» EXCERPTED TEXT
^^^^^^^^
Studio album by Béla Fleck
- Released: 1995
- Genre: Jazz, Bluegrass
- Length: 58:55
- Label: Warner Bros.

Béla Fleck chronology
| Places (1988) | Tales From The Acoustic Planet (1995) | Tabula Rasā (1996) |

= Tales from the Acoustic Planet =

Tales From The Acoustic Planet is an album by American banjoist Béla Fleck. It is a jazzy album with roots in bluegrass, where Fleck is joined by bluegrass stars (Sam Bush, Tony Rice, Jerry Douglas), as well as his jazz friends (Chick Corea, Branford Marsalis, Paul McCandless) and Flecktones members (Victor Wooten, Future Man). This is also his first solo album since 1988's Places.

Professional ratings
Review scores
| Source | Rating |
| AllMusic |  |

== Track listing ==
All tracks written by Béla Fleck except where noted.

1. Up And Running
2. First Light
3. The Great Circle Route
4. Circus Of Regrets
5. Three Bridges Home
6. The Landing
7. Arkansas Traveler (trad.)
^^^^^^^^
» SET PROBLEM
Reproduce the Tales from the Acoustic Planet article above in full, word for word.

(Source records)
^^^^^^^^
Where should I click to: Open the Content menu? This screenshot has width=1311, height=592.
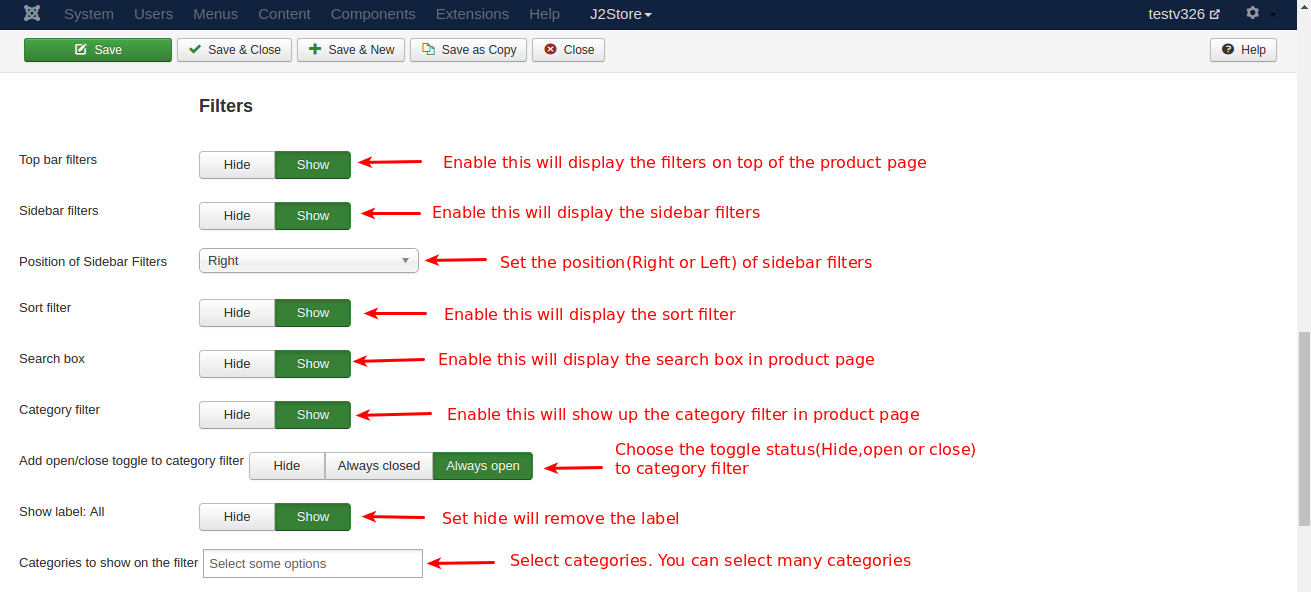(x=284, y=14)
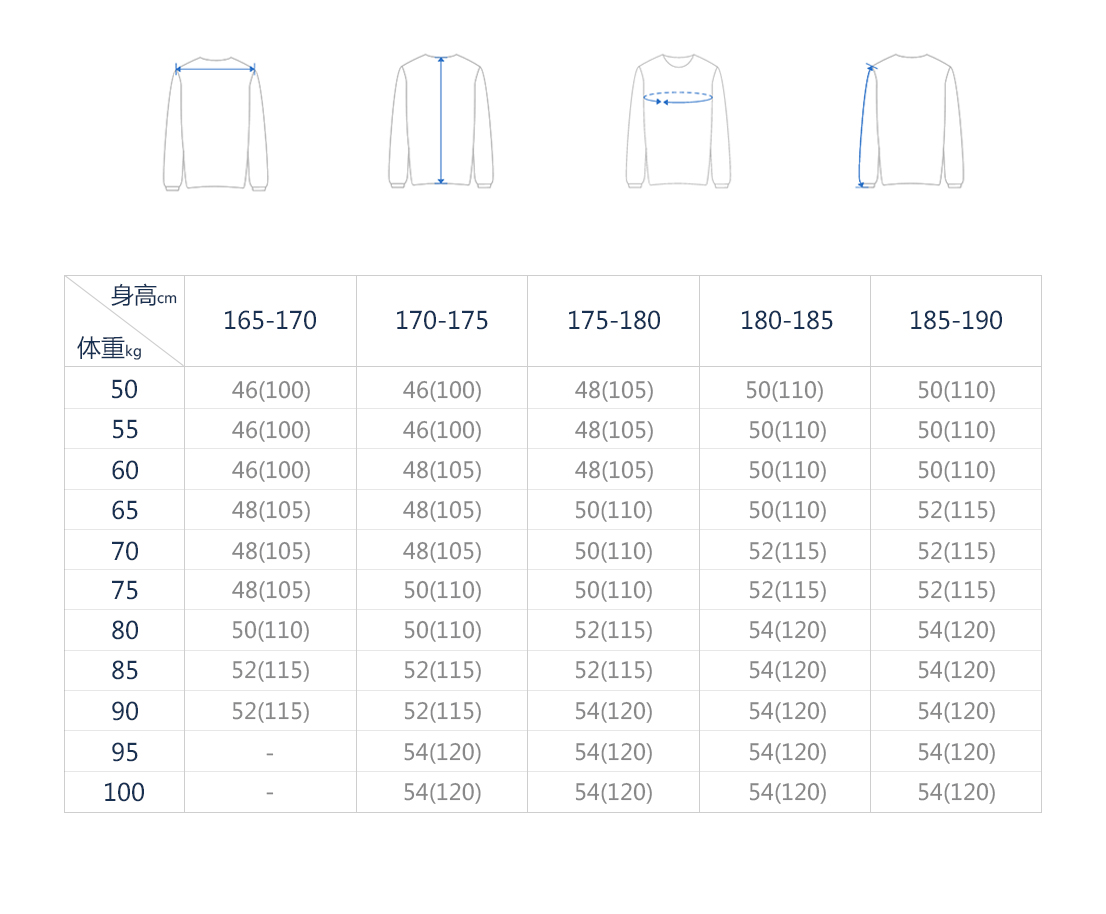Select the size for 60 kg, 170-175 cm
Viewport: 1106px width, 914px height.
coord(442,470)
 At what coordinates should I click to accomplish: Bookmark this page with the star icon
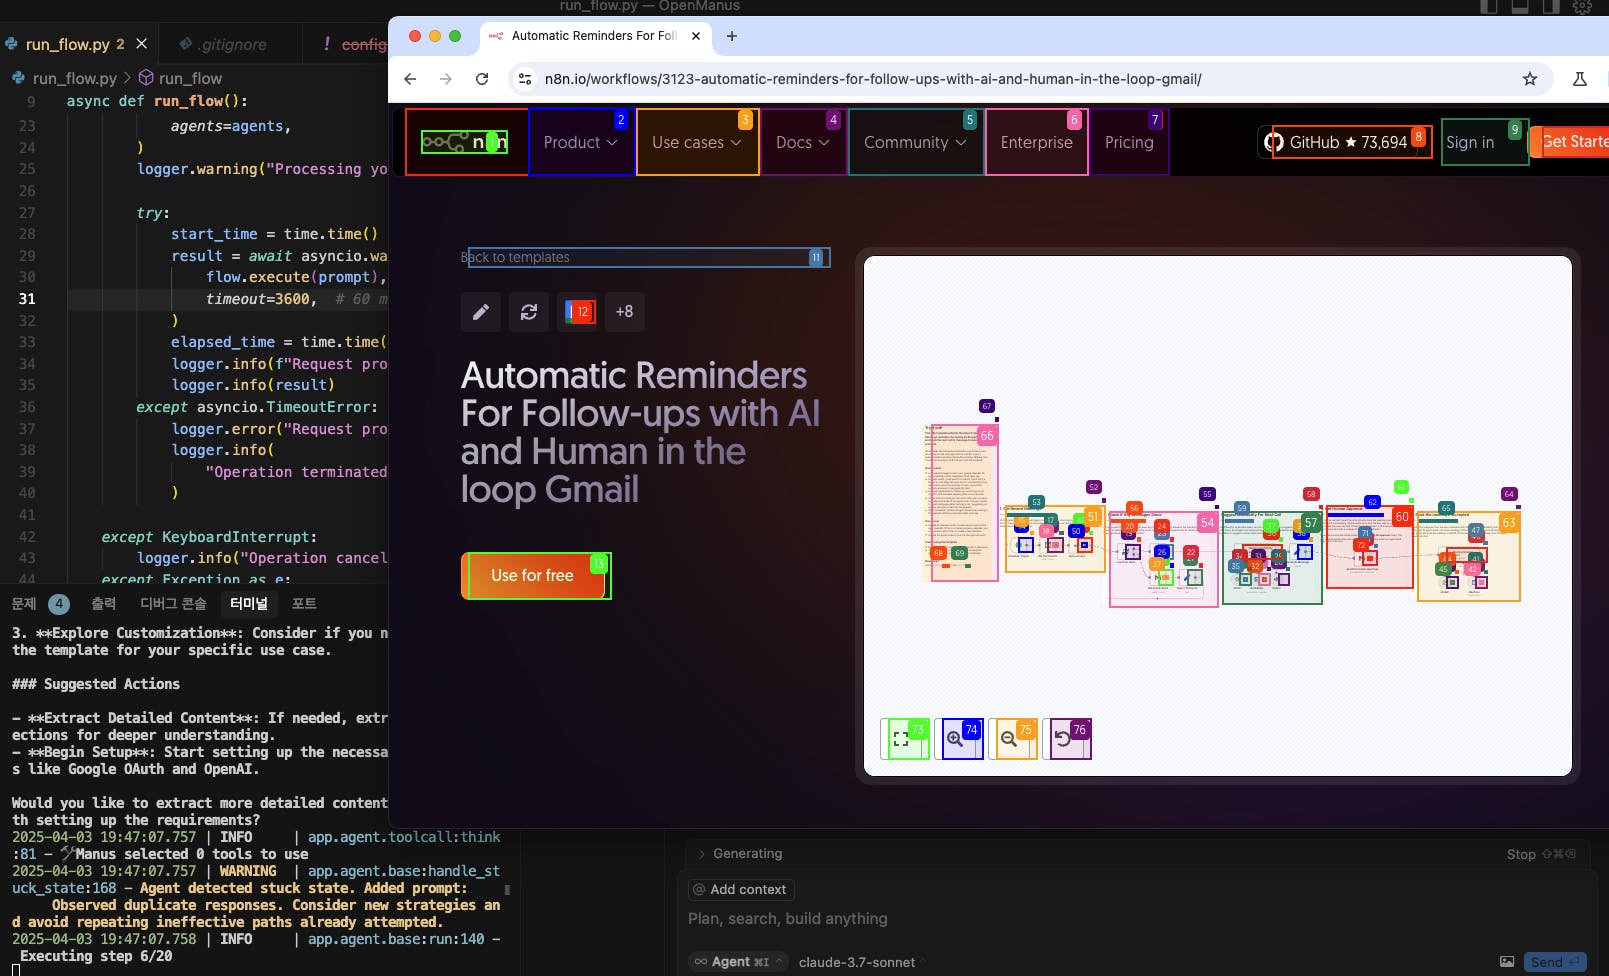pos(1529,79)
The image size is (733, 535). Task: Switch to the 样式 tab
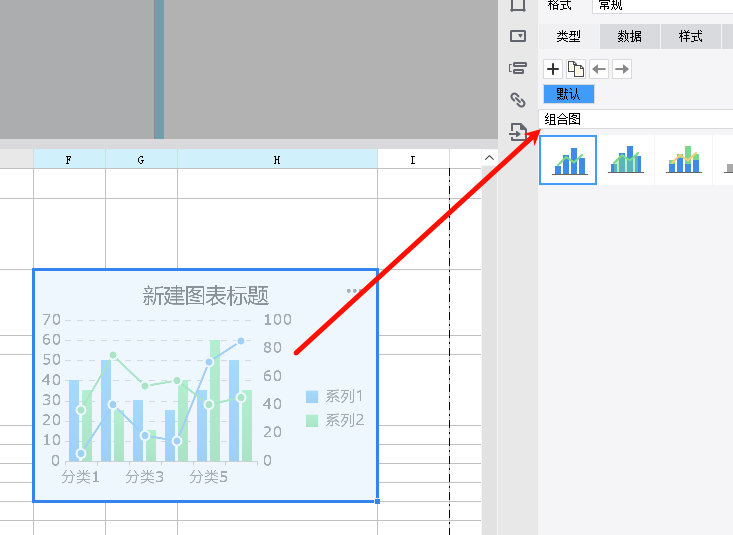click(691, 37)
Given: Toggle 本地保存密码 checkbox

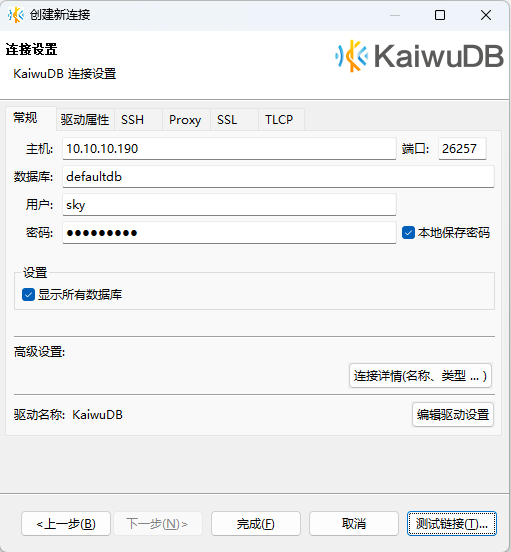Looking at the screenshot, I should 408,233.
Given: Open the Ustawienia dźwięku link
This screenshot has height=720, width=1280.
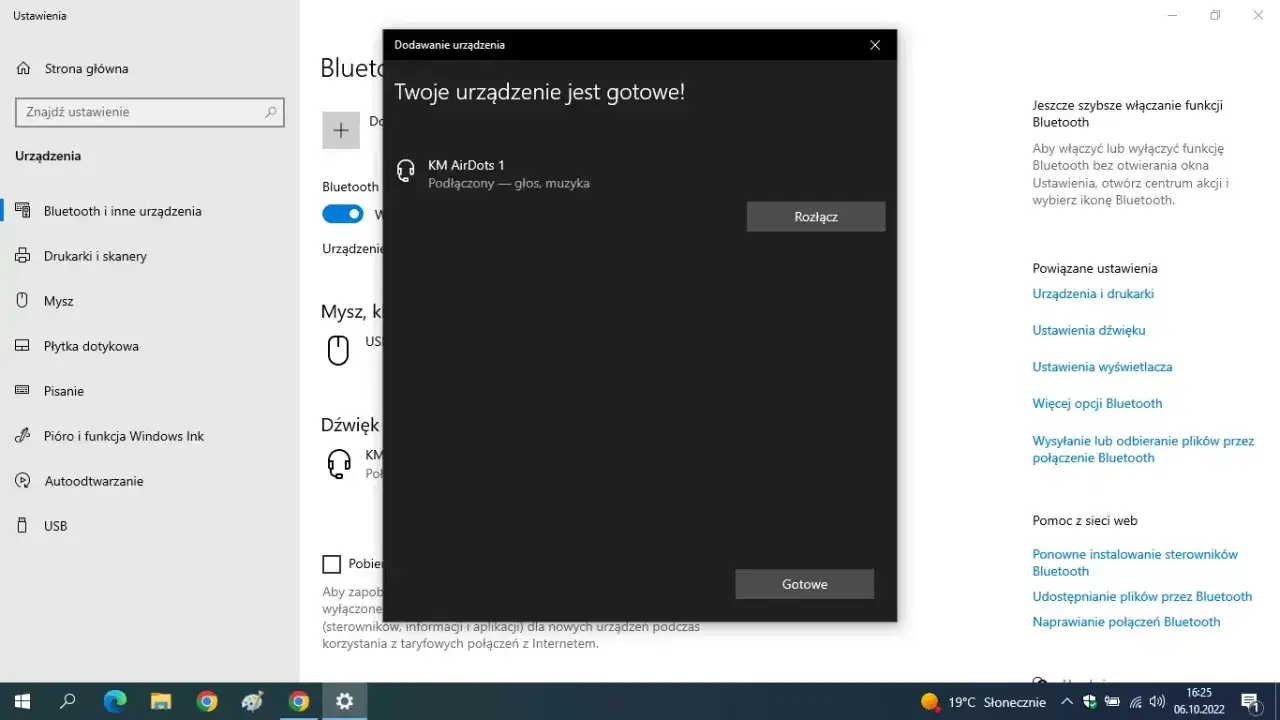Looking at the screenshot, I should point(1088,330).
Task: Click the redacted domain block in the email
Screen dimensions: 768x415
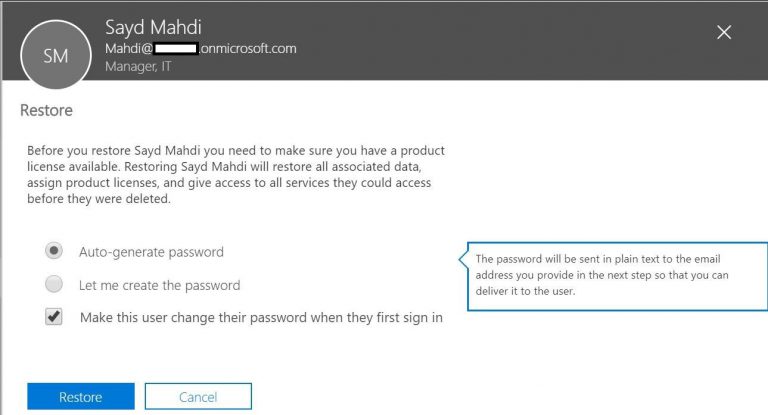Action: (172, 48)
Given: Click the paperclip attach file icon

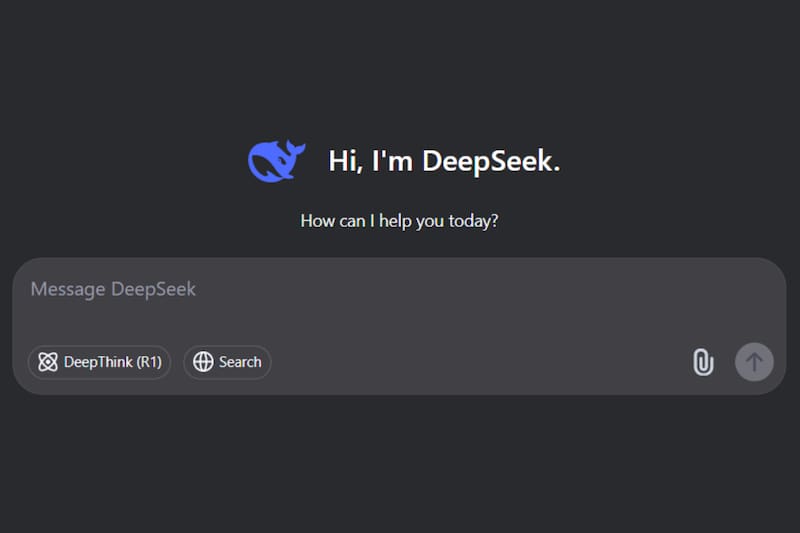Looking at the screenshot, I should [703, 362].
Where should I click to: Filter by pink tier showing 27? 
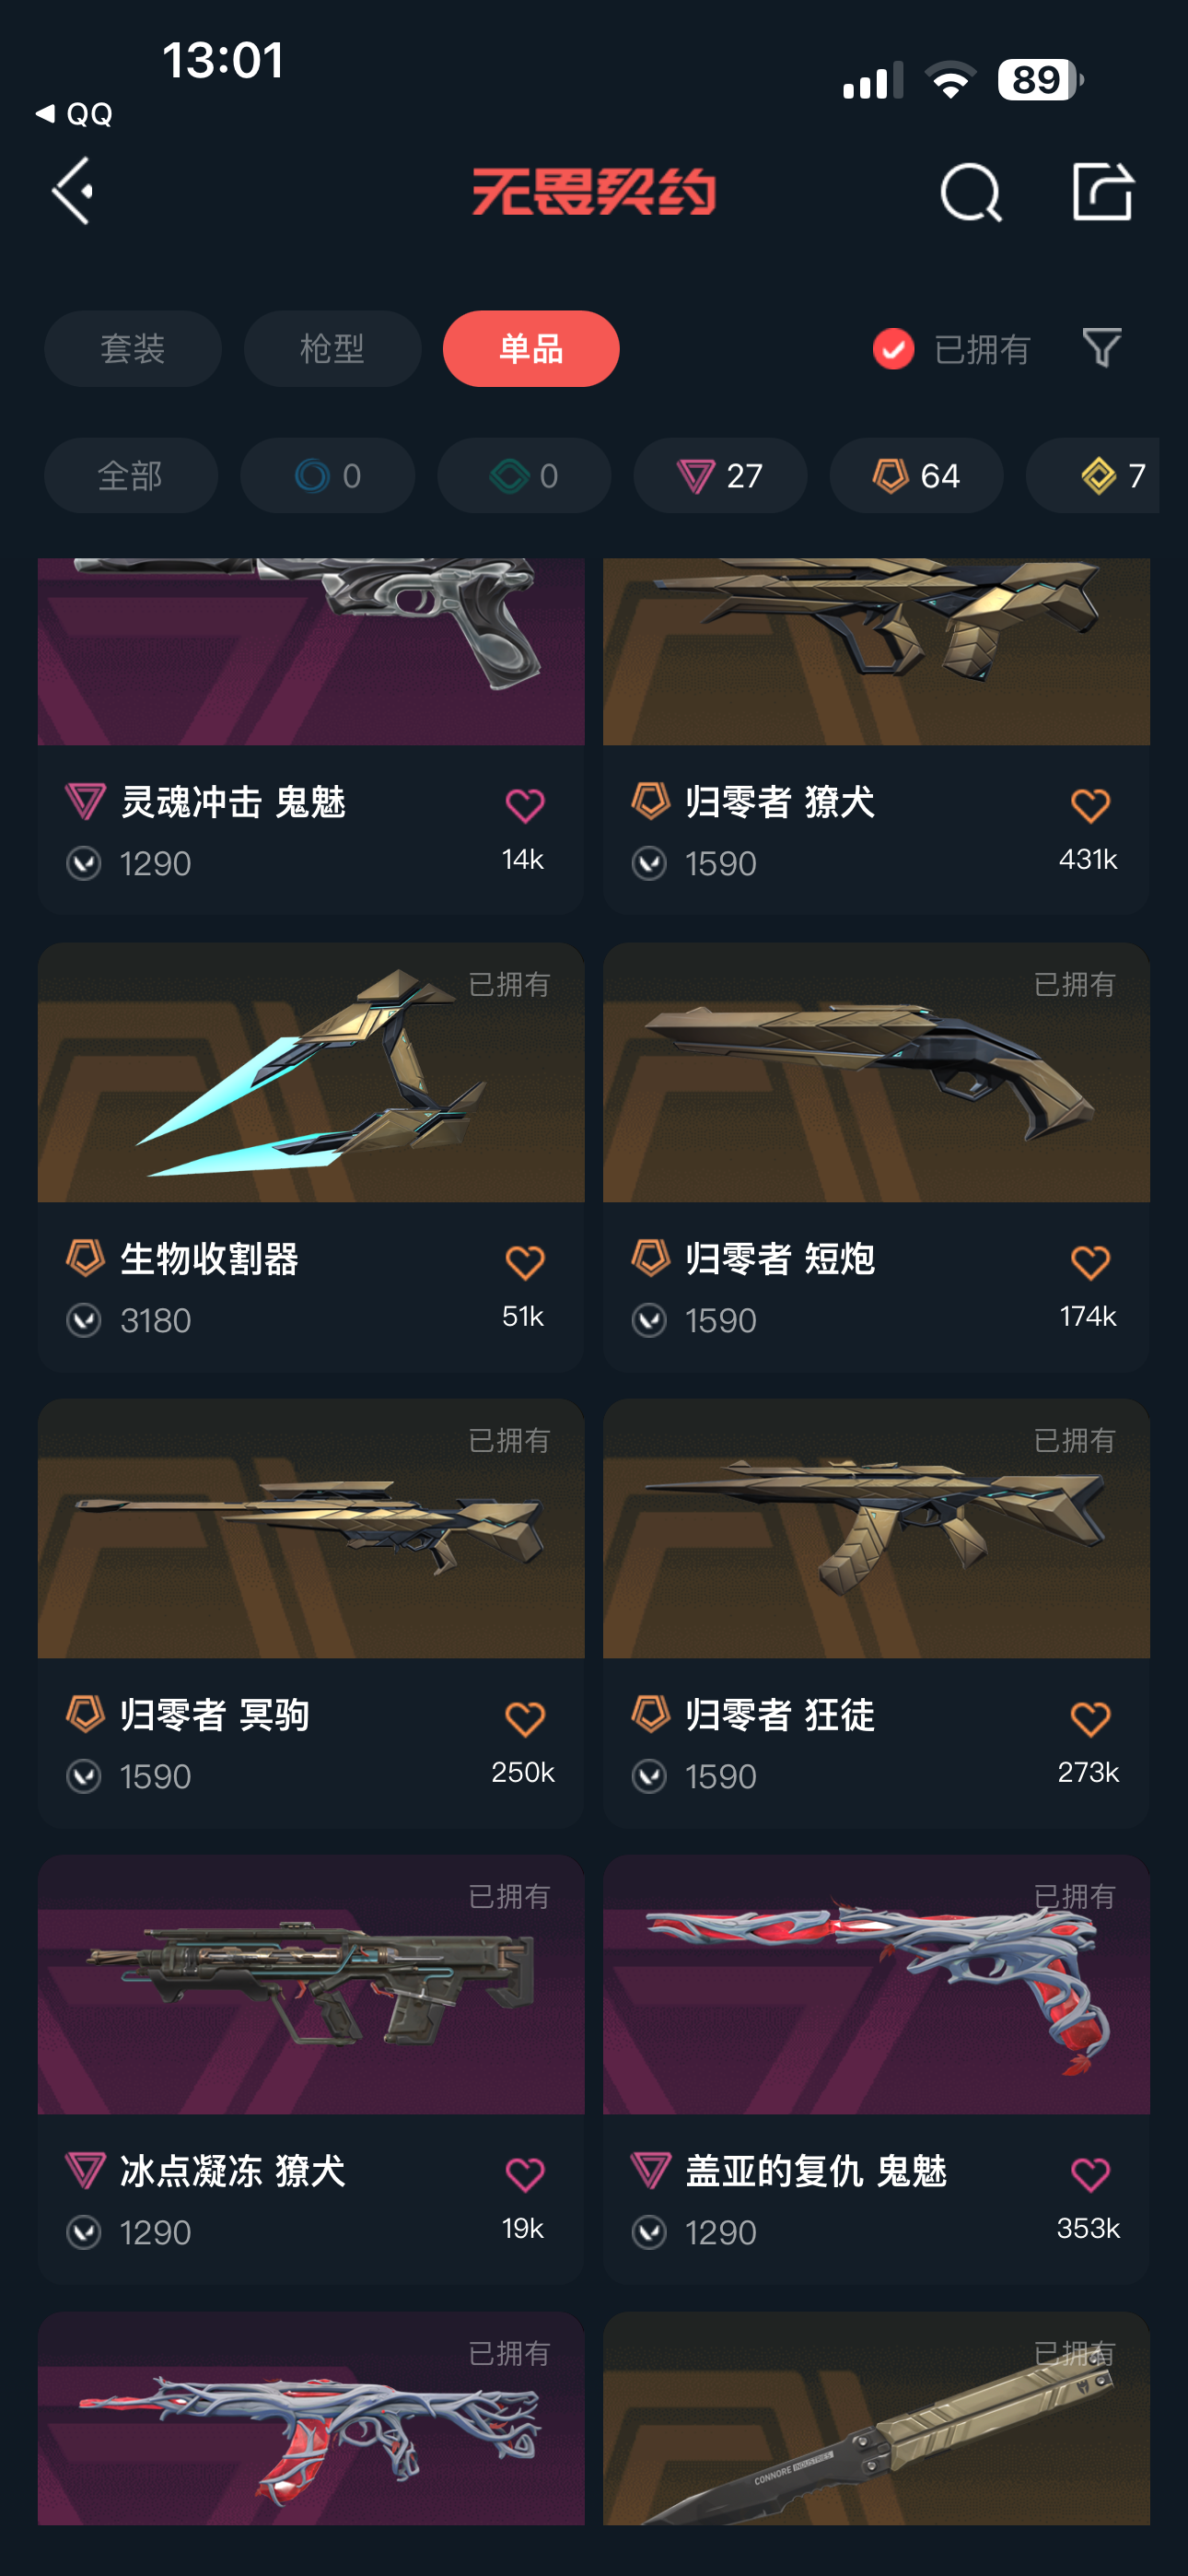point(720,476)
^^^^^^^^
» FULL ANSWER
Studio album by Béla Fleck
- Released: 1995
- Genre: Jazz, Bluegrass
- Length: 58:55
- Label: Warner Bros.

Béla Fleck chronology
| Places (1988) | Tales From The Acoustic Planet (1995) | Tabula Rasā (1996) |

= Tales from the Acoustic Planet =

Tales From The Acoustic Planet is an album by American banjoist Béla Fleck. It is a jazzy album with roots in bluegrass, where Fleck is joined by bluegrass stars (Sam Bush, Tony Rice, Jerry Douglas), as well as his jazz friends (Chick Corea, Branford Marsalis, Paul McCandless) and Flecktones members (Victor Wooten, Future Man). This is also his first solo album since 1988's Places.

Professional ratings
Review scores
| Source | Rating |
| AllMusic |  |

== Track listing ==
All tracks written by Béla Fleck except where noted.

1. Up And Running
2. First Light
3. The Great Circle Route
4. Circus Of Regrets
5. Three Bridges Home
6. The Landing
7. Arkansas Traveler (trad.)